Start of Document segment
In all these scenarios where variables are unused and their names are
irrelevant, it would be ideal if developers could declare variables with no
name. 


Solution
--------

The Java language is enhanced as follows:

- Allow the underscore `_` to denote an _unnamed pattern_ in place of a whole type pattern or record pattern.
- Allow the underscore `_` to denote an _unnamed pattern variable_ in a type pattern.
- Allow the underscore `_` to denote an _unnamed variable_ when either the local
  variable in a local variable declaration statement, or an exception parameter
  in a catch clause, or a lambda parameter in a lambda expression, are unused.
  The following kinds of declaration can introduce either a named variable
  (denoted by an identifier) or an unnamed variable (denoted by an underscore):

    - a local variable declaration statement in a block (JLS 14.4.2)
    - a resource specification of a try-with-resources statement (JLS 14.20.3)
    - the header of a basic for statement (JLS 14.14.1)
    - the header of an enhanced for loop (JLS 14.14.2)
    - an exception parameter of a catch block (JLS 14.20)
    - a formal parameter of a lambda expression (JLS 15.27.1)
- Allow unnamed pattern variables in a switch that needs to execute the same action for multiple cases.
  The grammar of switch labels is enhanced to allow multiple patterns. 
  Those are semantically correct only when unnamed pattern variables are used in all pattern cases and no binding variables are introduced.
- Neither the unnamed pattern nor `var _` may be used at the top level of a
  pattern: both `... instanceof _` and `... instanceof var _` are prohibited, as are
  `case _` and `case var _`.
- The linter for TWR + underscore needs to mute the lint warning for `_` not being referenced. This is not applicable anymore for unnamed variables.
- Update the javax.lang.model for unnamed variables. Tracked in a separate CSR: [8307577: Implementation for javax.lang.model for unnamed variables (Preview)](https://bugs.openjdk.org/browse/JDK-8307577).
End of Document segment
Start of Stored data
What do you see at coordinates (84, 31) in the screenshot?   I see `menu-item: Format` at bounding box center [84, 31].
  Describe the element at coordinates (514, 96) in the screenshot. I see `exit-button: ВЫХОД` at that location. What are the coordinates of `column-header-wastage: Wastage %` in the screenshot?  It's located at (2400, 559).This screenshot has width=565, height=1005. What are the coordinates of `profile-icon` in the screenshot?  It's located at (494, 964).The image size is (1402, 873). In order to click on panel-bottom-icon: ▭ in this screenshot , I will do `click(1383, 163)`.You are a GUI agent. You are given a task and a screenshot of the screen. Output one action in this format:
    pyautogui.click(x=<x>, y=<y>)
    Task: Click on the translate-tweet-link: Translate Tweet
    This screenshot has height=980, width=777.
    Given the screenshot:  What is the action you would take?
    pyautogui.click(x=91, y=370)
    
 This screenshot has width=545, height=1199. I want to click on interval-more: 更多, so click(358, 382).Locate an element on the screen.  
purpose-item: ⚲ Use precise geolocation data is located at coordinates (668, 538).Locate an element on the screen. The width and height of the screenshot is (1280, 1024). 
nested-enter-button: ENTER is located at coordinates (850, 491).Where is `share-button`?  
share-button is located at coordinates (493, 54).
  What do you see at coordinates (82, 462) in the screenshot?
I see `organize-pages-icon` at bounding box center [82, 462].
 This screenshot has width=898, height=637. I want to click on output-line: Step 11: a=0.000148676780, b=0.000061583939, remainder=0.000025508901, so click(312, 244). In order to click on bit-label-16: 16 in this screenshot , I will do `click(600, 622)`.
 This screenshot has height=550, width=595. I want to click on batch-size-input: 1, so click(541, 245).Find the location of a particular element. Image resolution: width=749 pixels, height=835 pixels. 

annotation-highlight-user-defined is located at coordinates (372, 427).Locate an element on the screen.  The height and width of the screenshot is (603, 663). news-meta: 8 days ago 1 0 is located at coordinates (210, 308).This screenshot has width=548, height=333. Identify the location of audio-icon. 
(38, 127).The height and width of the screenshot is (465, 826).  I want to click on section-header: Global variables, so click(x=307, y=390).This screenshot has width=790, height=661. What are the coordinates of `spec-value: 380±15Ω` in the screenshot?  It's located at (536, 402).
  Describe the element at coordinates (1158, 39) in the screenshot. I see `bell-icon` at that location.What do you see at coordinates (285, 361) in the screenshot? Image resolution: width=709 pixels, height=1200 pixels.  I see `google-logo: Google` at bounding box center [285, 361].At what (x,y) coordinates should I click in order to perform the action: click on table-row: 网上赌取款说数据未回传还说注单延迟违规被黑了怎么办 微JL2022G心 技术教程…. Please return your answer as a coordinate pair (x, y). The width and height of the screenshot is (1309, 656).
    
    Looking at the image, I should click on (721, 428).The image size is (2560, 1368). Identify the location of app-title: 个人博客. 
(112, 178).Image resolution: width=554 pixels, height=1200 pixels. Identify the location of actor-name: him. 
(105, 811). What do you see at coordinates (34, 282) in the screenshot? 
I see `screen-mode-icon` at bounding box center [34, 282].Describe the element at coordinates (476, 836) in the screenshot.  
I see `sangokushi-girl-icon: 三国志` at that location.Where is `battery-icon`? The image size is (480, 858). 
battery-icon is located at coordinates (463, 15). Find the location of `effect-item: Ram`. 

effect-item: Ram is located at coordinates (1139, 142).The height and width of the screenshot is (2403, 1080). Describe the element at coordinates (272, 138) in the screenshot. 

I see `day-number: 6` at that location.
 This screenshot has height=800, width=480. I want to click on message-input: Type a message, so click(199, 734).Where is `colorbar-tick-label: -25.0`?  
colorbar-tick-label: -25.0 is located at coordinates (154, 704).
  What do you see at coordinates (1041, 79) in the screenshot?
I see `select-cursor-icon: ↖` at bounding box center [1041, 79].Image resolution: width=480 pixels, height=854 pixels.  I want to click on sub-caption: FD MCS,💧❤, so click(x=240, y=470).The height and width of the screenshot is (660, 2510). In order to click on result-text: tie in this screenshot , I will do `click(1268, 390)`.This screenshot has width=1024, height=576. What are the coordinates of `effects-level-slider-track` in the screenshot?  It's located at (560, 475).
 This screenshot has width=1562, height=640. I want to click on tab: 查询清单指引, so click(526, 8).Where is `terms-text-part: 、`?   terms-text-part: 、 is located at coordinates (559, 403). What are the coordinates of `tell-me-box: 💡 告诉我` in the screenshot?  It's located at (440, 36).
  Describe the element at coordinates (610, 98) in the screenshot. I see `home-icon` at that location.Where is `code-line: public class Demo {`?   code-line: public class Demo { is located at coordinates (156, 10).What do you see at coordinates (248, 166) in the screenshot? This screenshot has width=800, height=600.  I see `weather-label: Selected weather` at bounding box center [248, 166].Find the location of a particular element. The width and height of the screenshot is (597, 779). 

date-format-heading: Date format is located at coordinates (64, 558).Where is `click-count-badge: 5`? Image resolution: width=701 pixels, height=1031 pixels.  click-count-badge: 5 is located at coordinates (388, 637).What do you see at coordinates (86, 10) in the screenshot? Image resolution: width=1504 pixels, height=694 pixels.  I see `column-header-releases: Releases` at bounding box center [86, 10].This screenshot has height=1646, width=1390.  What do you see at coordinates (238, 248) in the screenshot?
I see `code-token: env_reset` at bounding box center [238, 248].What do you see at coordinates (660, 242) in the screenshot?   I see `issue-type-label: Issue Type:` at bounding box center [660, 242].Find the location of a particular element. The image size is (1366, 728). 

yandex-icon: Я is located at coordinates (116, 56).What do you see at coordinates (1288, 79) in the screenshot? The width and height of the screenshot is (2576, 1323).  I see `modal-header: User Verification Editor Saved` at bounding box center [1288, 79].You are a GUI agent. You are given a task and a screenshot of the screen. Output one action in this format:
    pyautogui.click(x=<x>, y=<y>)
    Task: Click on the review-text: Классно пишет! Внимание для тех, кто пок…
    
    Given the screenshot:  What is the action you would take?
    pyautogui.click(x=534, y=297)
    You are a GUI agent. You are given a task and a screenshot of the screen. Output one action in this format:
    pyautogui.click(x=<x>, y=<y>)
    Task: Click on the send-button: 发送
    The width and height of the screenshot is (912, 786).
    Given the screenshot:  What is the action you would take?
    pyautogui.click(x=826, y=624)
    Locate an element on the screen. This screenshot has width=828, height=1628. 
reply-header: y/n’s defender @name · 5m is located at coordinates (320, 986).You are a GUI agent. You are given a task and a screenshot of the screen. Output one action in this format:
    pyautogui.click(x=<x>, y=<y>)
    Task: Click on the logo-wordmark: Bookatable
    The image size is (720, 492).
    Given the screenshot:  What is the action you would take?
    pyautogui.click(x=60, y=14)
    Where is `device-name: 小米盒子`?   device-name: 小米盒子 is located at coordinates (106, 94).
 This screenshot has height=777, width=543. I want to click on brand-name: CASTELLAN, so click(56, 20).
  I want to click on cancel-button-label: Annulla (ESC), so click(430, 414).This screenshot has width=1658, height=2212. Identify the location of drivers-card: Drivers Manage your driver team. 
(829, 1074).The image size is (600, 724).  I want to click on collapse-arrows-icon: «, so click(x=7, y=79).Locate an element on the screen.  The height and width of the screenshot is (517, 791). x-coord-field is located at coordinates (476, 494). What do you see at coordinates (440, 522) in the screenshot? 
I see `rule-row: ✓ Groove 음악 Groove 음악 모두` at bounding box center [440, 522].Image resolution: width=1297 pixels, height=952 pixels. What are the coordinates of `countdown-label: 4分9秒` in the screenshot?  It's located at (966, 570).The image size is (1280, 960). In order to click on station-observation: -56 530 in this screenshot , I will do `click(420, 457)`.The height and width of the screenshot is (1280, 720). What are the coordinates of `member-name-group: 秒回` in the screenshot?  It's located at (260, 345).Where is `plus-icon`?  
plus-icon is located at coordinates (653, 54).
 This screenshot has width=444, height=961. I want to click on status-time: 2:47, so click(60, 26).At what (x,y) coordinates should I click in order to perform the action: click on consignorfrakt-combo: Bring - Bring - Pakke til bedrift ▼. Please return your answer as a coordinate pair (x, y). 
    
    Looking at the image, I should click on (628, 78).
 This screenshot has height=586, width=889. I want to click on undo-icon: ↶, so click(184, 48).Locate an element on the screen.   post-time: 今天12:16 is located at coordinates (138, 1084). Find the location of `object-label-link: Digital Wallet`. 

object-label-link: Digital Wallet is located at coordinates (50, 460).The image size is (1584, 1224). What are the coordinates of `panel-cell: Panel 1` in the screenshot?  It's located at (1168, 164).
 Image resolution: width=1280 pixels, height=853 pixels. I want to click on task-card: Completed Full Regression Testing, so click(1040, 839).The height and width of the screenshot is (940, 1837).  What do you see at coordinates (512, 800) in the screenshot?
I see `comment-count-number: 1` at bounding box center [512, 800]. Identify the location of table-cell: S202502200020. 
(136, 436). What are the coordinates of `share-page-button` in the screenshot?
End of Stored data
▶ [Work to complete]
• 1. In the Java unnamed variables proposal, which JLS section is cited for the header of an enhanced for loop?
• 2. List every kind of declaration that the Java unnamed variables proposal says can introduce either a named or an unnamed variable.
• 3. Pick up the Java unnamed variables proposal after its final sentence and write the section that follows.

▶ [Responses]
• 1. JLS 14.14.2

• 2.
- a local variable declaration statement in a block (JLS 14.4.2)
- a resource specification of a try-with-resources statement (JLS 14.20.3)
- the header of a basic for statement (JLS 14.14.1)
- the header of an enhanced for loop (JLS 14.14.2)
- an exception parameter of a catch block (JLS 14.20)
- a formal parameter of a lambda expression (JLS 15.27.1)

• 3.
Specification
-------------

The updated JLS draft for unnamed patterns and variables is attached as jep443-20230322.zip.
Also in https://cr.openjdk.org/~abimpoudis/unnamed/jep443-20230322/specs/unnamed-jls.html

The proposed API enhancements are attached as specdiff.preliminary.00.zip. Those will mostly reflect the introduction of a new tree kind to support an `AnyPatternTree`. Changes in javax.lang.model are included in [8307577: Implementation for javax.lang.model for unnamed variables (Preview)](https://bugs.openjdk.org/browse/JDK-8307577).

The changes to the specification and API are a subject of change until the CSR is finalized.


Comments
Moving to Approved.
09-05-2023

All comments addressed. Thank you!
08-05-2023

To complete the CSR work here please: * Create a CSR for JDK-8307007: "javax.lang.model for unnamed variables" to cover those changes * Update this CSR with any spec updates made during code review. * Have one or more engineers review the above CSRs before they are Finalized for the second phase of review.
05-05-2023

[~darcy] what value would be best to return for the name of unnamed elements? The symbol `_` (current behavior) or `null`? If we change the behavior for local variables, thus defining the behavior of `getSimpleName()`, we would need to adjust the other places too, such as binding pattern variable names, etc. If we keep `_` (current behavior), we may not need additional changes in the model. Correct?
19-04-2023

Moving to Provisional,not Approved. The interface javax.lang.model.element.VariableElement may also need updates to describe the behavior on unnamed variables.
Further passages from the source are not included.